Mai vendere l'anima al diavolo

Questo è un apologo.
Conosco M.C. nel 1999, durante il dottorato, si occupa della filosofia del linguaggio di Hegel. E' uno studioso di tutto rispetto, inoltre è davvero affabile e alle feste ha un modo stranissimo ma irresistibile di ballare. Poi non lo vedo per qualche mese, finché un giorno non si fa vivo con una mail. Dopo il dottorato ha frequentato un corso di sceneggiatura tenuto da Paolo Virzì, ed ha già buttato giù un trattamento. Gli chiedo di mandarmelo, visto che je me pique di non poca esperienza nel campo, ma quando lo leggo resto allibito. Non sembra uscito dalla penna di un filosofo del linguaggio: il testo, se ricordo bene, è una commediola in cui si parla di un travestito immigrato che vive a Bari e riesce a farsi accettare dalla "comunità" aiutandoli a coltivare marjuhana. Naturalmente gli rispondo subito con una mail colma di stupore, prima che di delusione. Lui, educatamente, accetta le mie troppo ruvide critiche, ma dichiara che spera comunque di riuscire a vendere la sceneggiatura.

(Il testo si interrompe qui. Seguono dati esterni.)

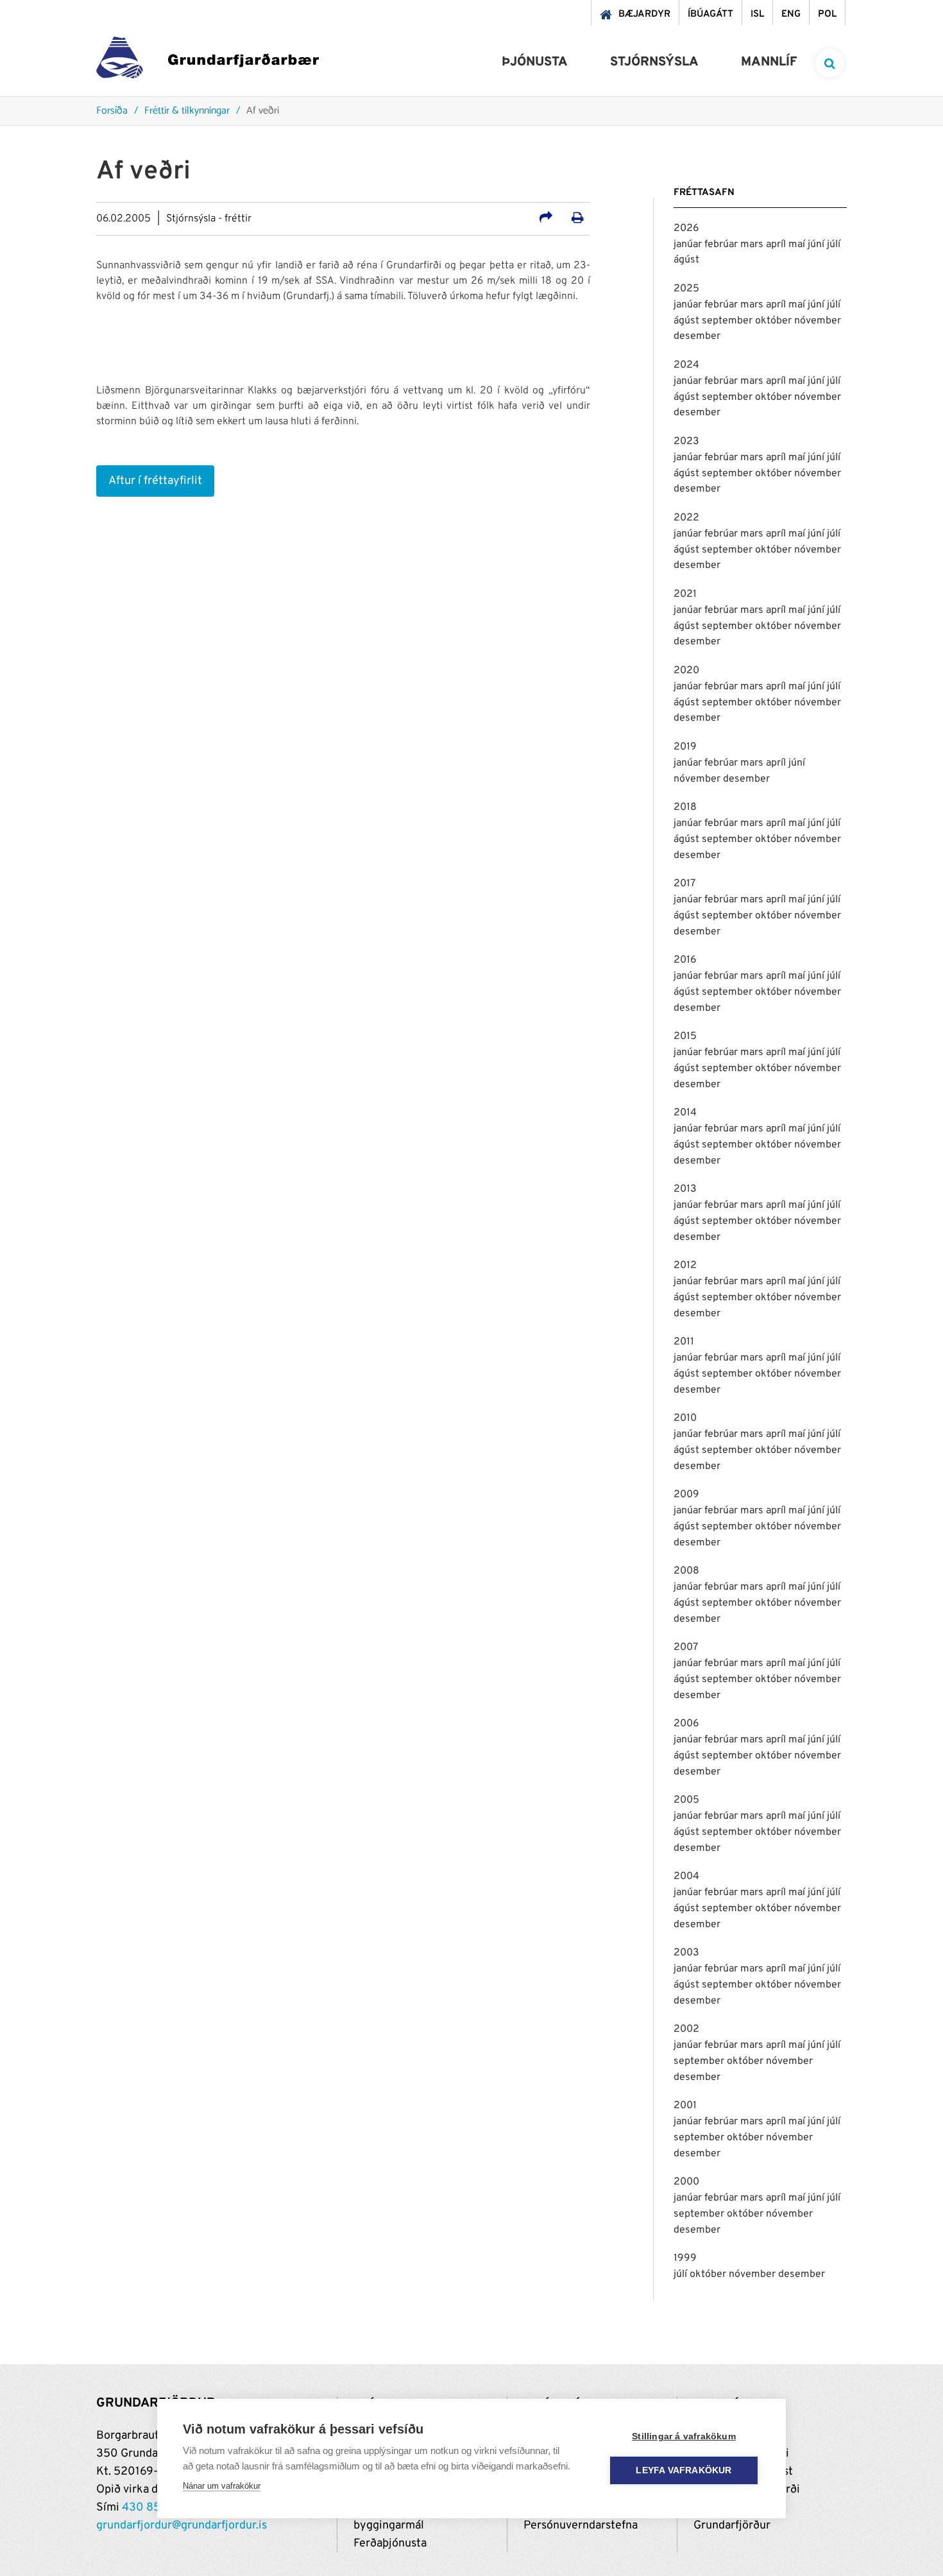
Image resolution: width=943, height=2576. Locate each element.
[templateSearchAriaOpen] (829, 63)
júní (817, 244)
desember (697, 336)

Circa tre anni dopo lo incontro per caso al Lido di Venezia, dove eravamo entrambi per la mostra del cinema. Un po' imbarazzato, ma giustamente orgoglioso, mi rivela che la sceneggiatura che io avevo maltrattato aveva vinto il premio Solinas. Mi congratulo: in fondo ognuno deve trovare la sua strada ed evidentemente la commedia brillante era nelle sue corde.

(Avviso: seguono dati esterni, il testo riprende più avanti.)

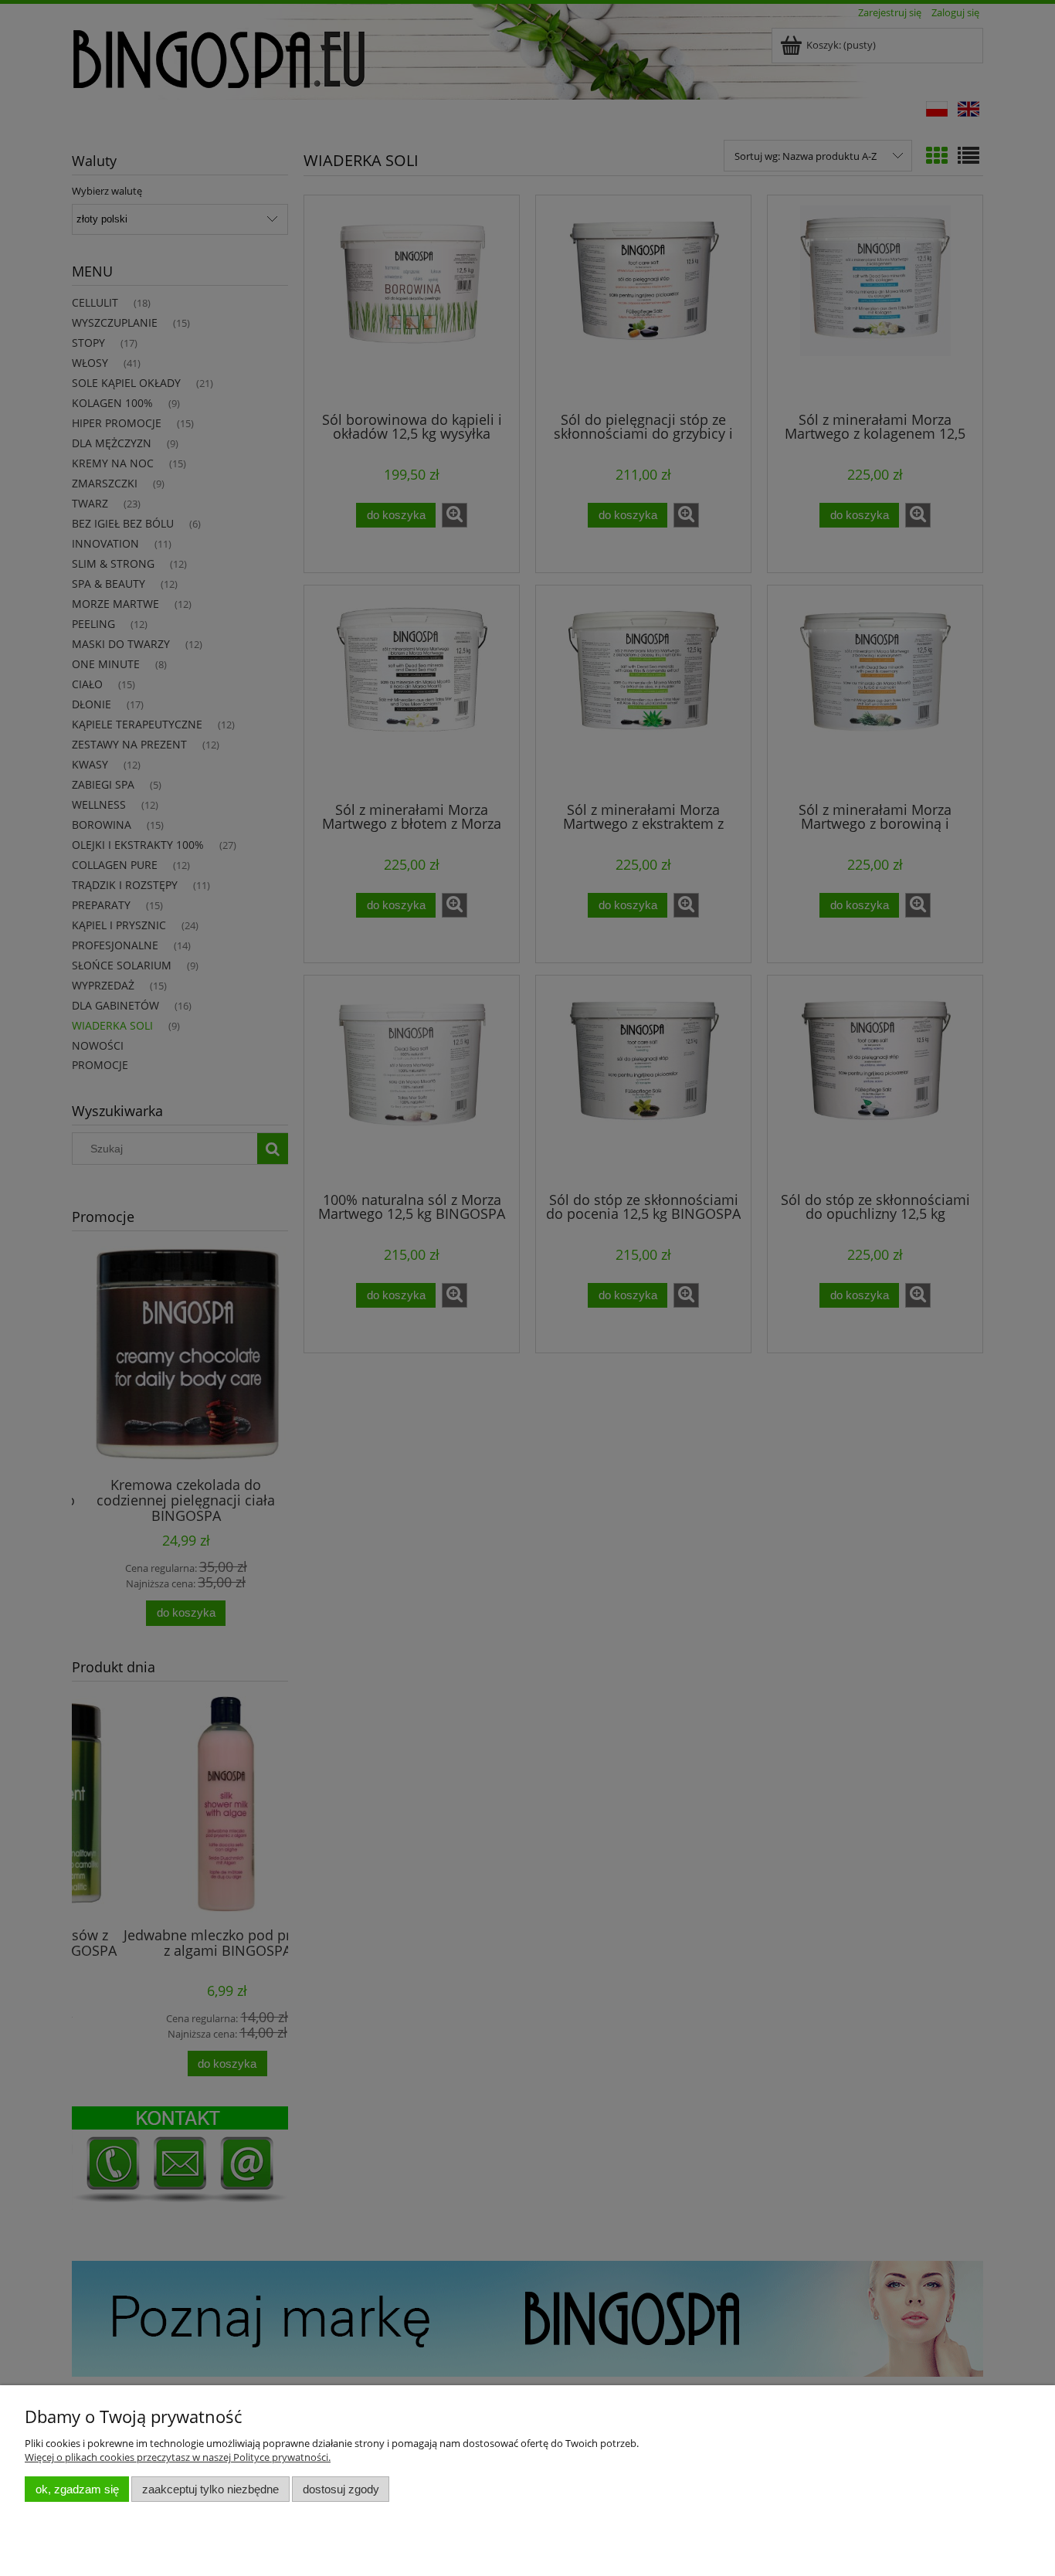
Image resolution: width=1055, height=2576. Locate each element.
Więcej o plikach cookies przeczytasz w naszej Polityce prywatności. (178, 2457)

Passano altri anni, siamo arrivati al 2010. M.C. è passato dalla sceneggiatura alla regia. Ha girato un film, un buon film, fra il drammatico e uno "scanzonato" affabile come affabile è lui, e comunque è un film che vale più della media dei film italiani. Lo vedo all'arena Sacher, scelto da Moretti per la rassegna in cui il regista di Bianca presenta lungometraggi ingiustamente quasi passati sotto silenzio. Dopo la proiezione M.C. risponde alle domande del publico. E' ancora evidentemente turbato da ciò che è successo: il film è stato distribuito poco, male, ed è stato tolto dalle sale dopo pochi giorni.
Morale: non sarebbe stato meglio essere coerenti fin dall'inizio? Vendere l'anima al diavolo non è servito, e tentare di riacquistarne delle porzioni in un secondo momento è servito ancora di meno.